Мне казалось, что я понимаю; так я ей и сказал. Я вспомнил серебряный чистый крик, который выбросил меня в переднюю в день смерти судьи Ирвина, лицо матери, когда она лежала на кровати и весть проникала в ее сознание.
– Монти, – говорила она. – Всегда был Монти. Только я этого не понимала. Между нами… давно уже ничего не было. Но всегда был только Монти. Я поняла это, когда он умер. Я не хотела понимать, но я это поняла. И я больше не могла так жить. Настал момент, когда я почувствовала, что не могу. Не могу.
Она поднялась с кресла – рывком, как будто ее сдернули.
– Не могу, – сказала она. – Потому что все перепуталось. Все было перепутано с самого начала. – Ее руки скручивали и рвали платок, который она держала у живота. – Ох, Джек, – вскрикнула она, – все перепутано, с самого начала.
Она бросила изодранный платок и выбежала с галереи. Я слышал стук ее каблуков в комнате, но это не была прежняя ясная, бойкая дробь. Это было какое-то безнадежное неряшливое клацанье, вдруг заглохшее на ковре.
Я подождал немного на галерее. Потом пошел на кухню.
– Мать плохо себя чувствует, – сказал я кухарке. – Ты или Джо-Белл поднимитесь к ней попозже, узнайте, может быть, она поест бульона с яйцом или еще чего-нибудь.
Затем я отправился в столовую, сел за стол при свечах, мне принесли обед, и я его поковырял.
После обеда пришла Джо-Белл и сказала, что она была наверху с подносом, но мать его не взяла. Она даже не открыла дверь. Она просто крикнула из комнаты, что ничего не хочет.
Я долго сидел на галерее; звуки на кухне смолкли. Потом свет погас и у нее. Зеленый прямоугольник на черной земле – там, где свет из окна падал на траву, – вдруг тоже стал черным.
Немного погодя я поднялся наверх и постоял у ее двери. Раз или два я чуть не постучал. Но решил, что, если даже войду, говорить будет не о чем. Что можно сказать человеку, который узнал о себе правду – неважно, горька она или радостна?

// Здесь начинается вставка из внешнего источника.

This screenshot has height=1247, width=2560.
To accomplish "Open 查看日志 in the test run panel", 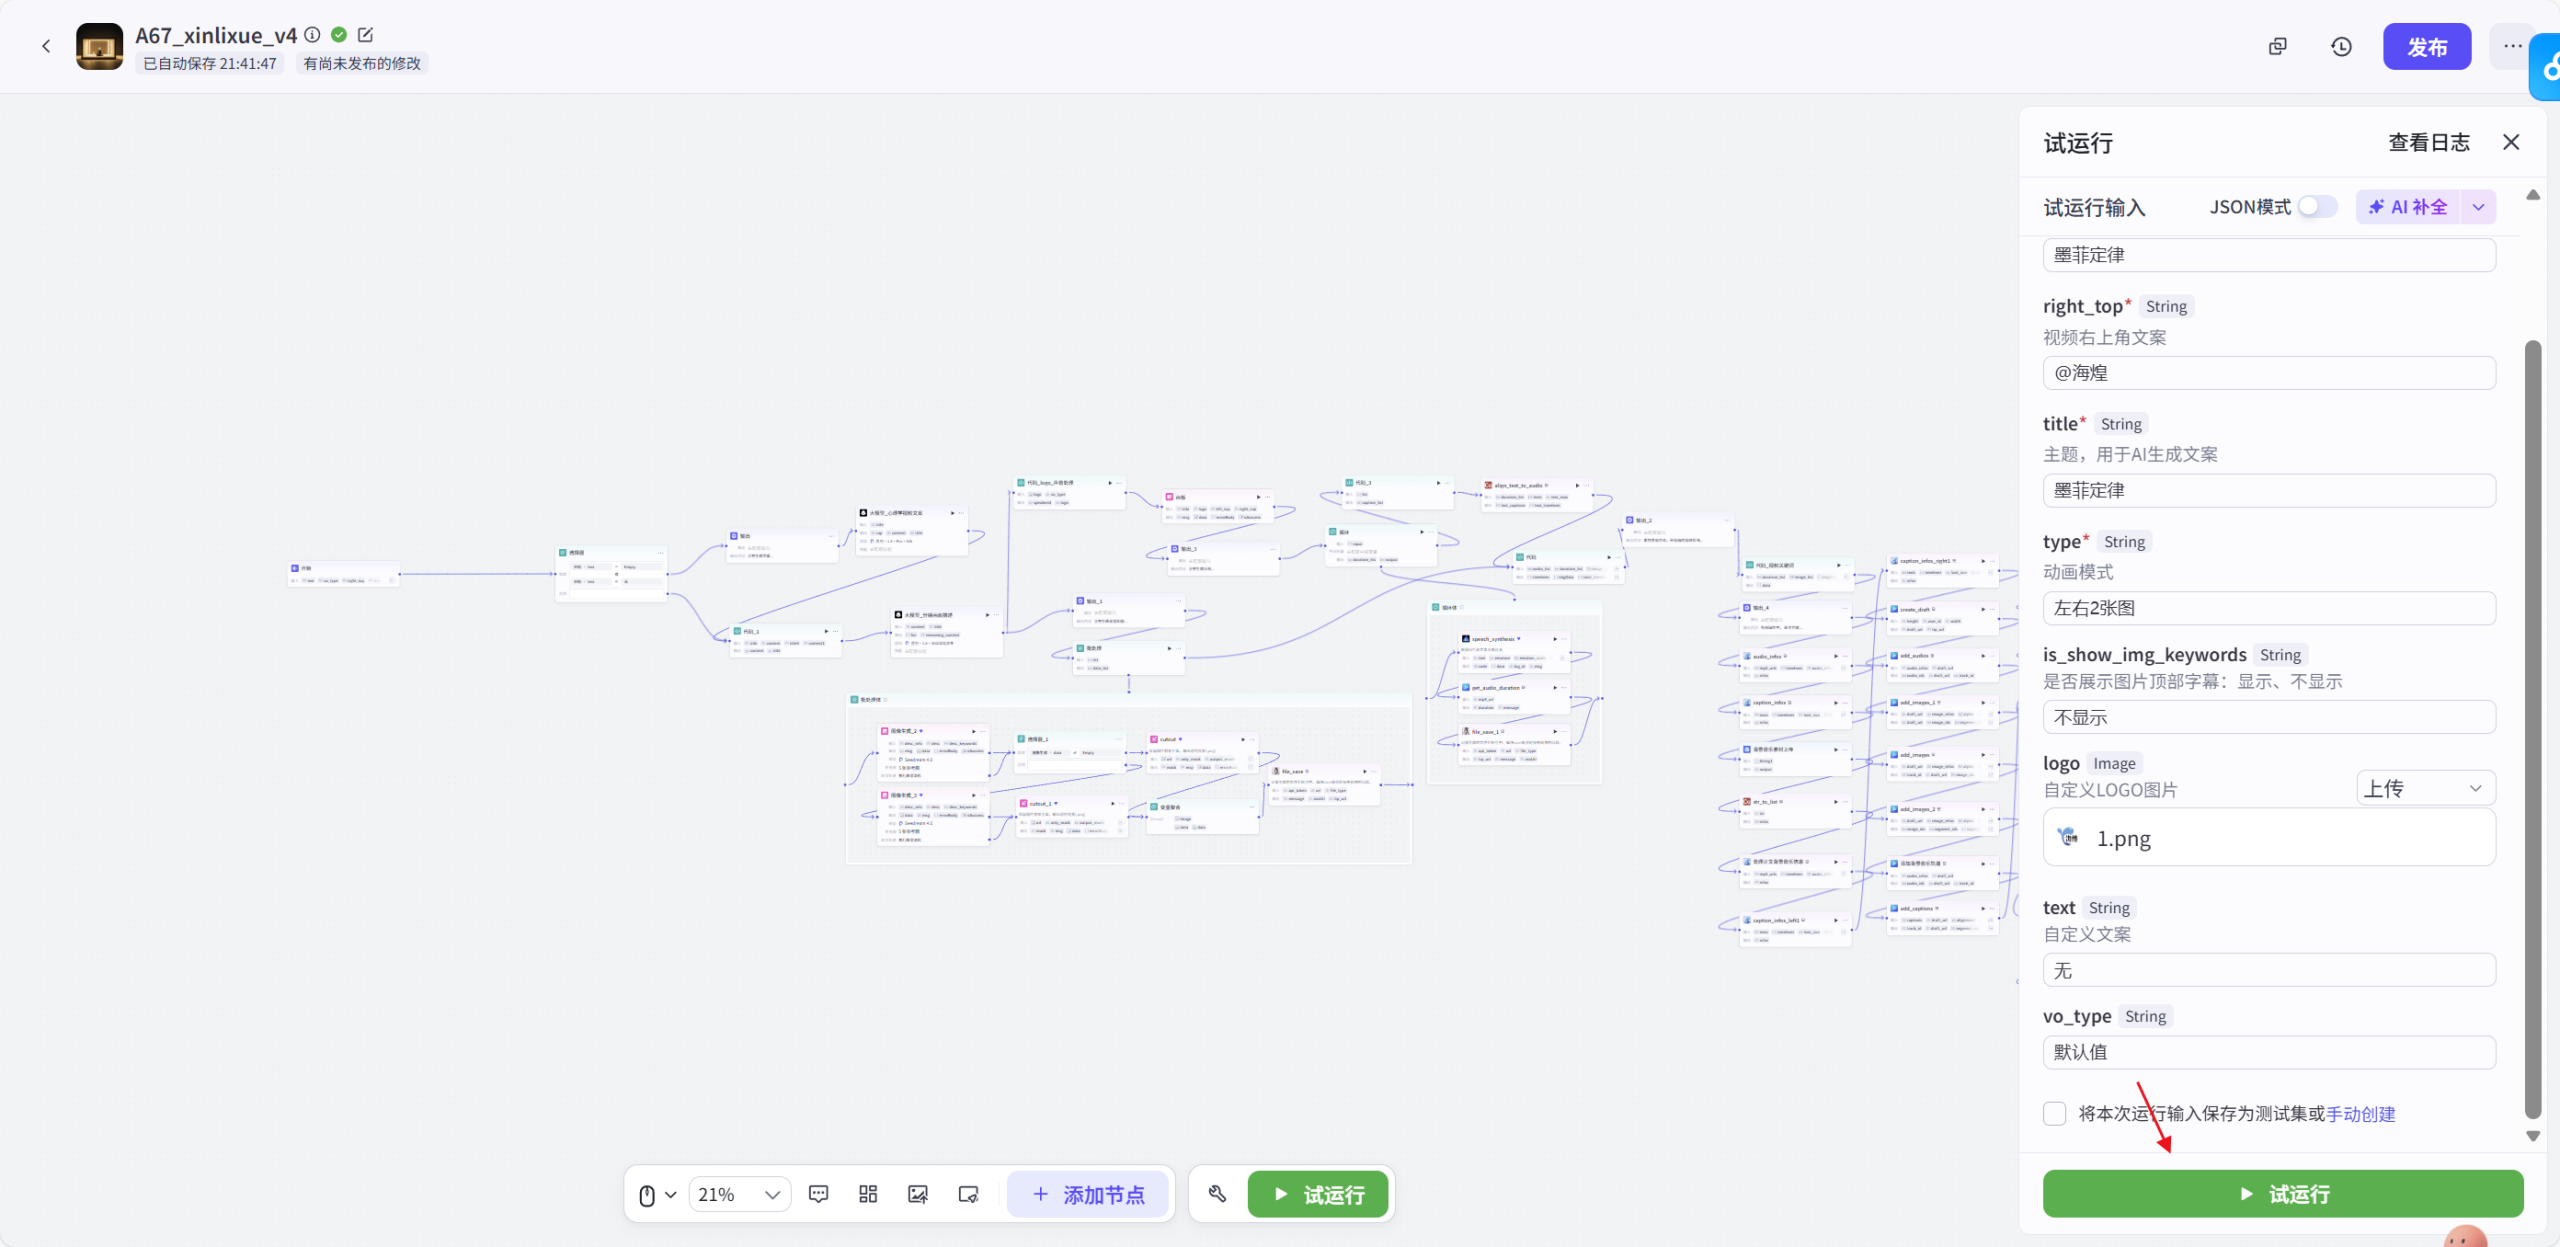I will pyautogui.click(x=2428, y=143).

Поэтому я спустился обратно и, стоя в саду среди черных магнолий и миртов, думал о том, как, убив отца, я спас душу матери. Оба они открыли то, что им нужно было знать для спасения. Потом я подумал, что, может быть, всякое знание, которое чего-то стоит, оплачивается кровью. Может быть, только так ты можешь определить, стоит ли чего-нибудь твое знание; оно должно быть куплено кровью.

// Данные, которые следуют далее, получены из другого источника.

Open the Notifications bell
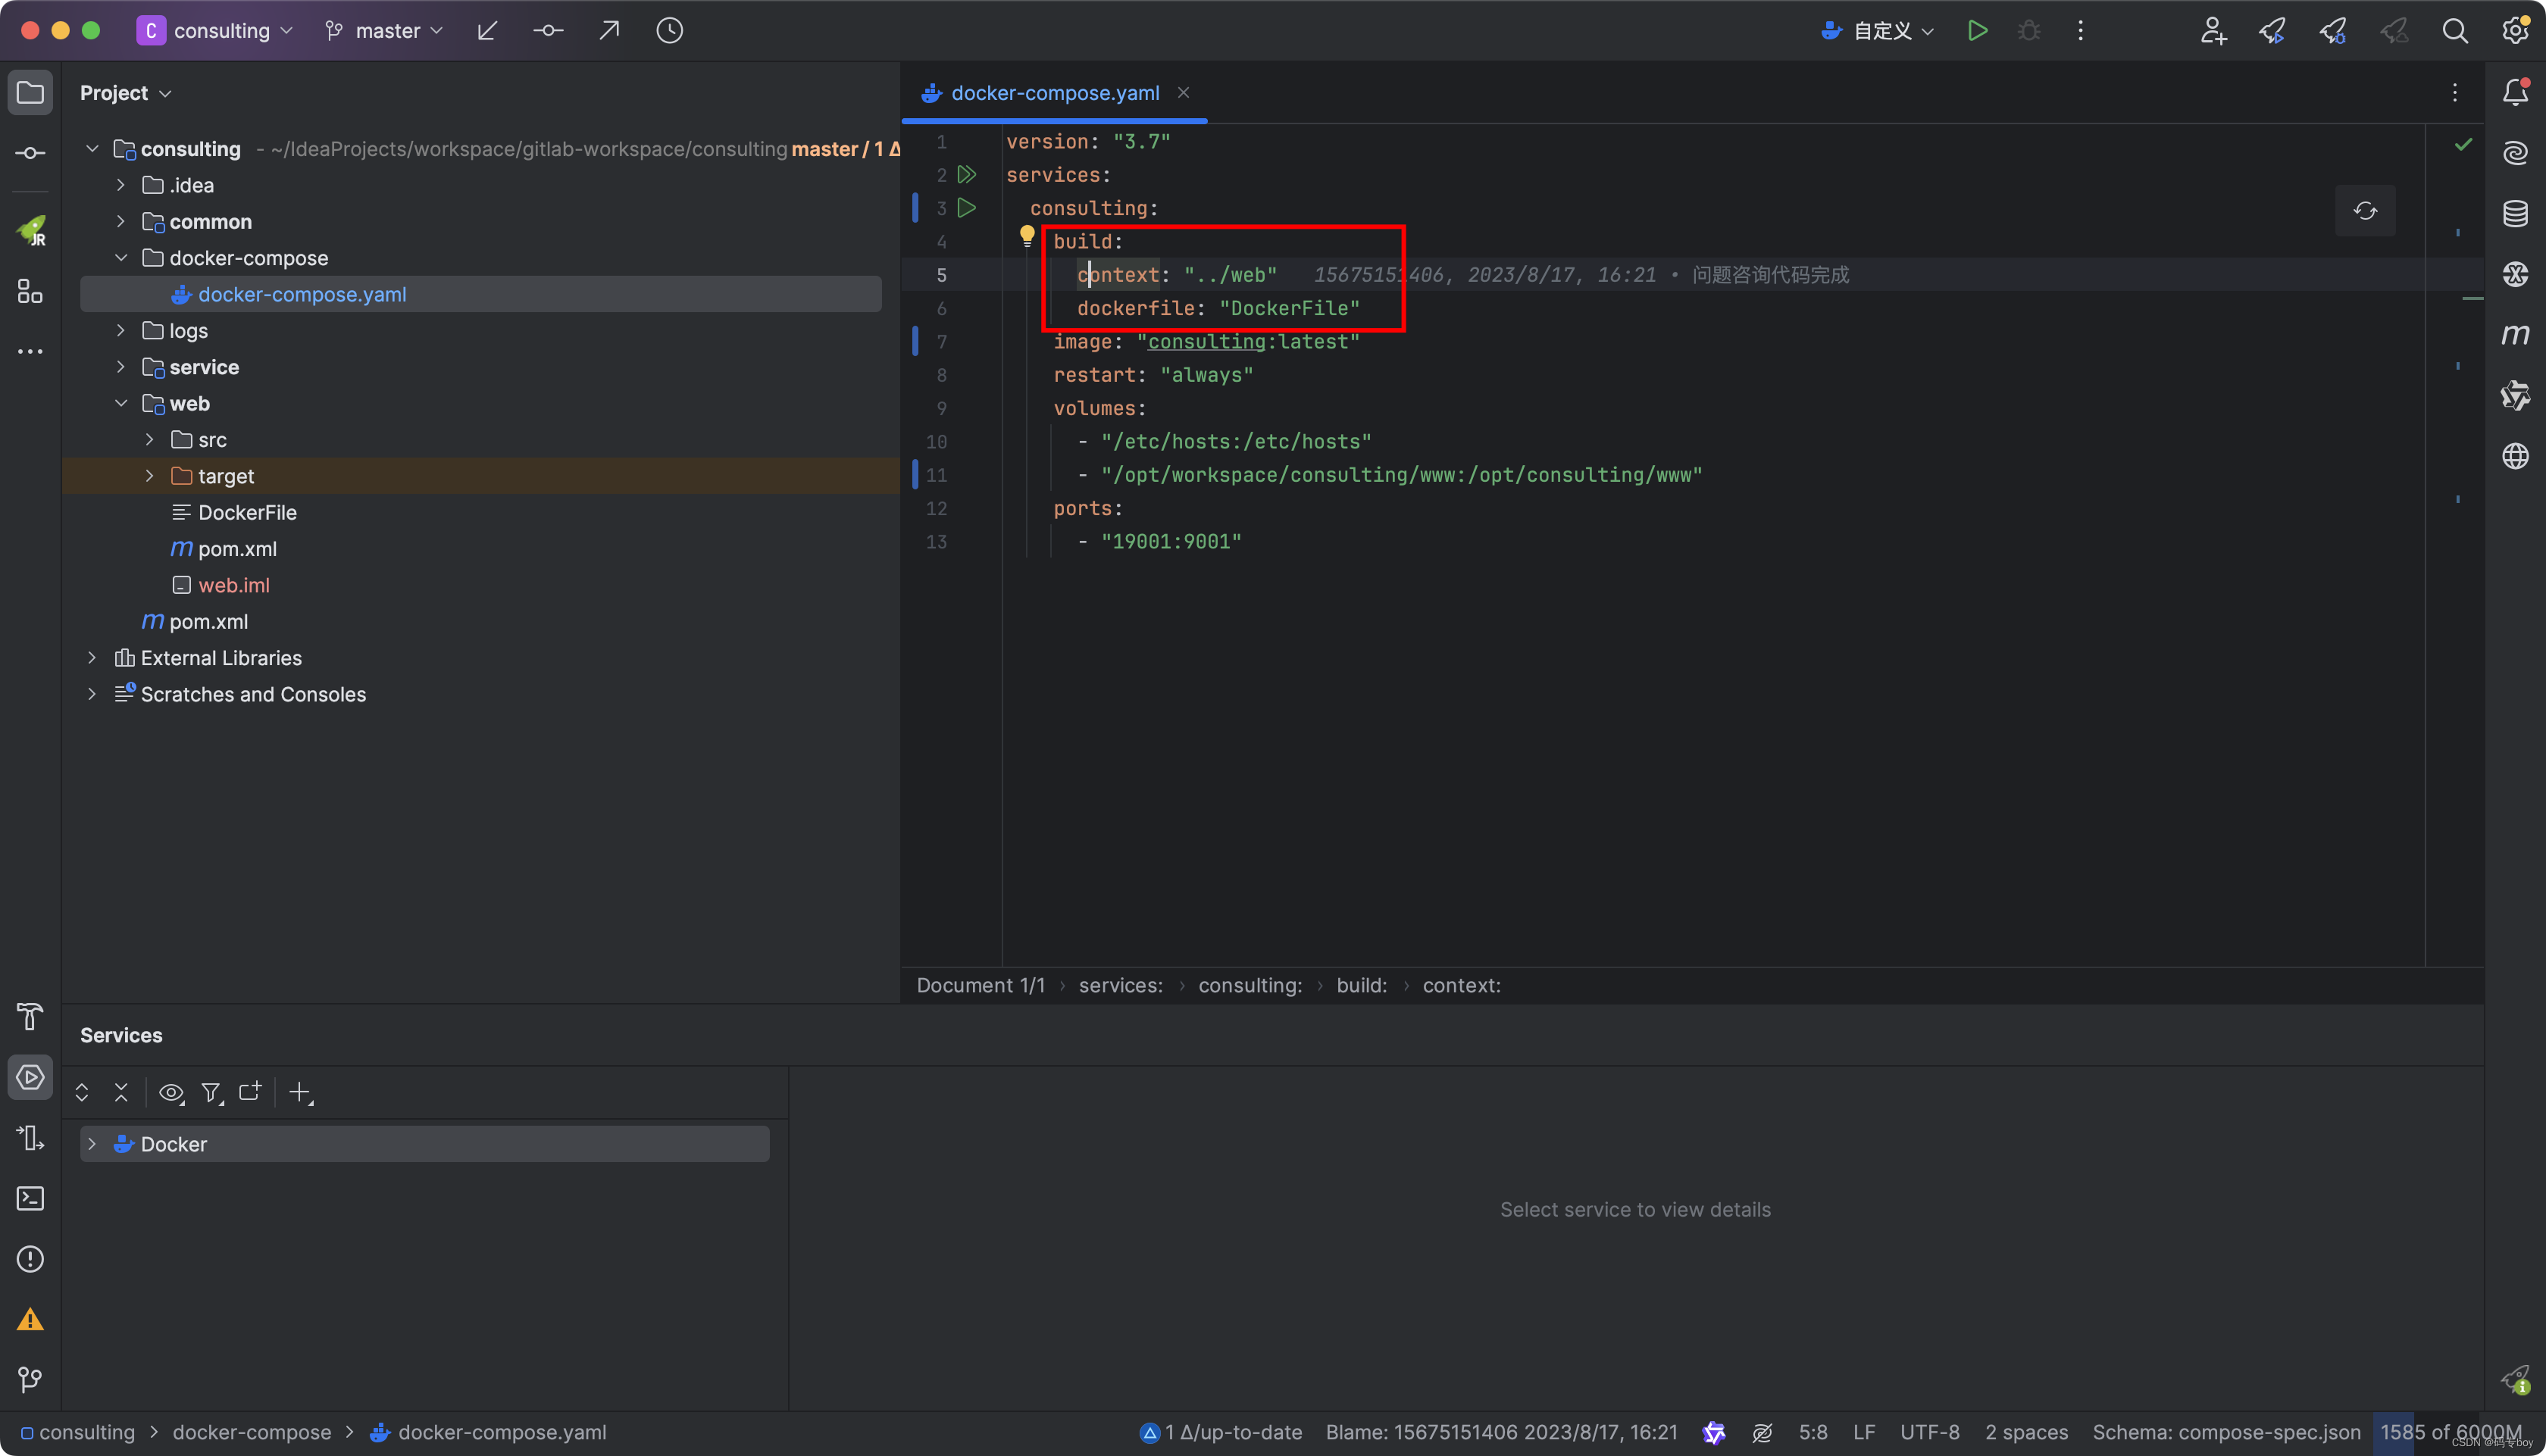The height and width of the screenshot is (1456, 2546). [2514, 92]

Мать уехала на другой день. Она отправлялась в Рино. Я отвез ее на станцию и в ожидании поезда аккуратно выстроил на платформе все ее чистенькие, подобранные в тон чемоданы, саквояжи, сумки и картонки. День был жаркий и ясный, мы стояли на горячем зернистом цементе, с той пустотой в мыслях, какая предшествует обычно расставанию на железнодорожной станции.